Aan de Vrije Universiteit Amsterdam is ophef ontstaan na het terugtrekken van de nominatie van Marlon Uljee, oprichter van de rechtse Vrijmoedige Studenten Partij (VSP). Uljee was door de faculteitsstudentenraad unaniem voorgedragen voor de jaarlijkse Student Talent Award, maar het faculteitsbestuur stak daar onverwacht een stokje voor.
De studentenraad motiveerde de voordracht met het uitzonderlijke werk dat Uljee volgens hen in korte tijd heeft verricht. In twee jaar tijd bouwde hij de VSP op van een kleine campusclub tot een organisatie actief op vijf universiteiten, met honderden aangesloten studenten. Ook wees de raad op zijn onderzoek naar academische vrijheid aan de VU, dat volgens hen bijdroeg aan het debat over diversiteit van perspectieven binnen de universiteit.
Toch wees het faculteitsbestuur de nominatie af. Volgens de betrokken studentenraad gebeurde dat zonder inhoudelijke motivatie. De portefeuillehouder onderwijs, Mariëtte Huizinga, zou volgens de berichtgeving hebben aangegeven dat zij Uljee niet vond passen binnen de criteria van de prijs, maar verdere uitleg bleef uit.
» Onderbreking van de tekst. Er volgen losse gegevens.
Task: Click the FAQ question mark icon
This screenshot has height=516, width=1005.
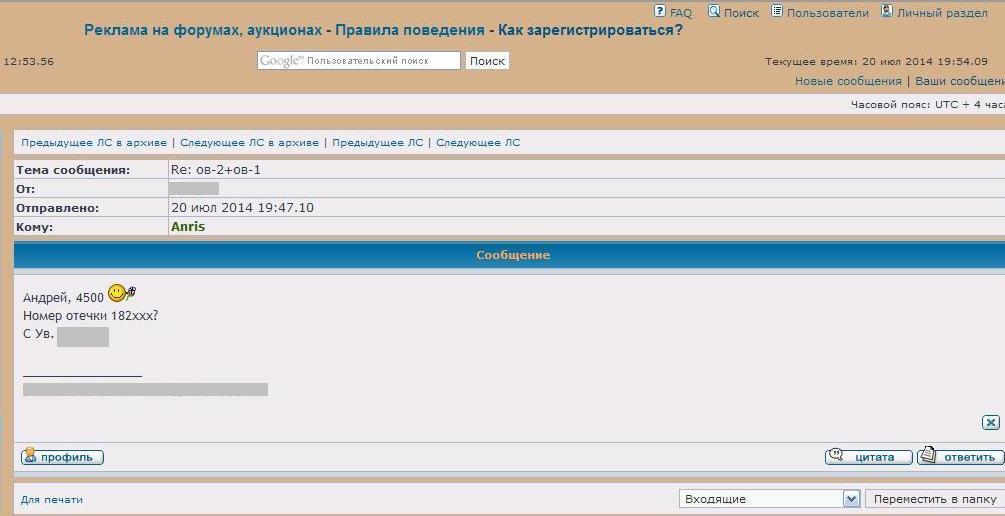Action: pos(660,12)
De raad reageerde verbaasd, omdat de nominatie juist gebaseerd was op een combinatie van maatschappelijke inzet, organisatorische prestaties en vernieuwende initiatieven binnen de academische gemeenschap.
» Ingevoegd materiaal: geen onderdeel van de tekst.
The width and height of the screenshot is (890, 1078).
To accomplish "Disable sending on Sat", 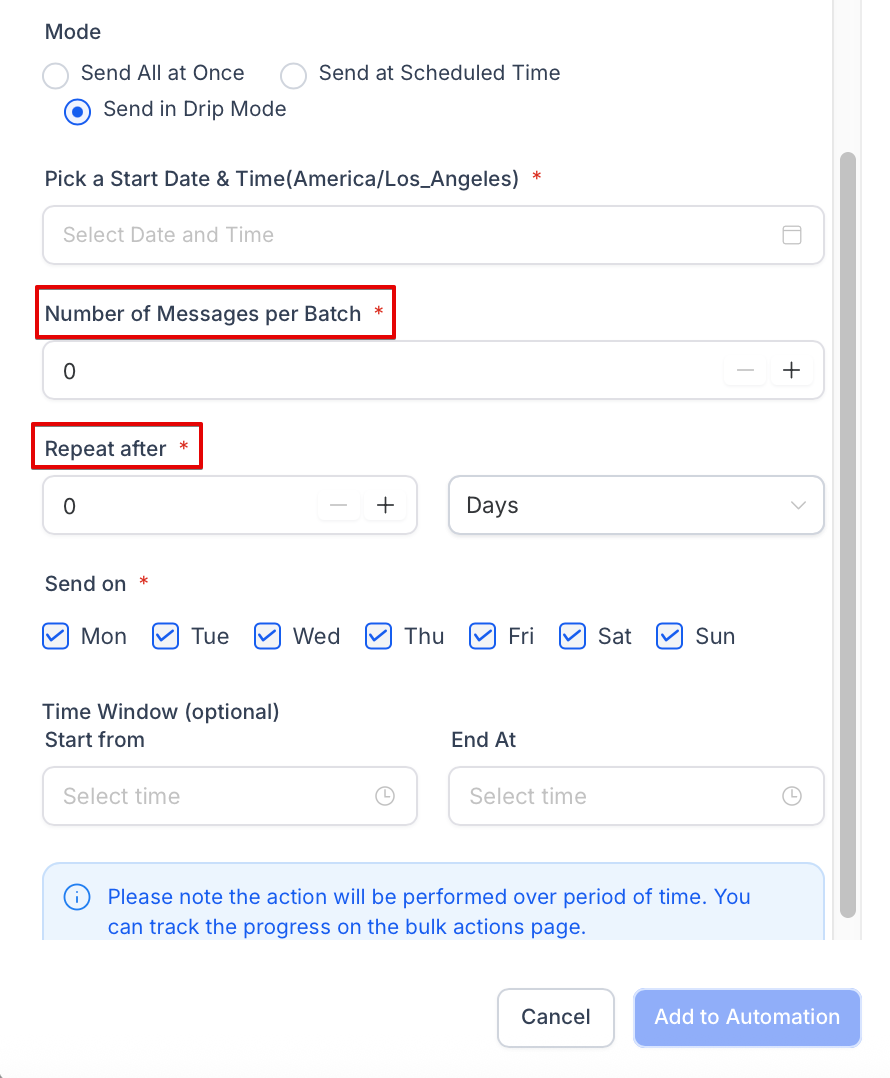I will pos(572,636).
Uljee vroeg het faculteitsbestuur om heroverweging en vroeg om transparantie over de beslissing. Volgens hem speelt er meer dan alleen een procedurele kwestie. Hij stelt dat zijn politieke overtuiging de echte reden is dat de nominatie werd geschrapt. “Dit heeft niets te maken met kwaliteit en alles met mijn naam en mijn politieke kleur,” zei Uljee. Hij noemt de gang van zaken symptomatisch voor wat hij ziet als een breder patroon waarin rechtse studentenorganisaties aan universiteiten structureel worden tegengewerkt.
Vanuit de studentenraad klinkt dezelfde frustratie. Volgens hen wordt het werk van studenten met progressieve of activistische idealen veel sneller beloond, terwijl een rechts geluid nauwelijks dezelfde erkenning krijgt. De summiere terugkoppeling van het bestuur — dat het Uljee “niet vond aansluiten bij de criteria” — wordt door betrokkenen omschreven als onvoldoende en niet inhoudelijk gemotiveerd.
Uljee noemt de beslissing “een aanval op het open debat”. Hij stelt dat echte ideologische diversiteit aan de universiteit alleen kan bestaan als ook studenten met een uitgesproken rechts profiel dezelfde kansen krijgen op erkenning. Volgens hem laat deze zaak zien dat dat op dit moment niet het geval is.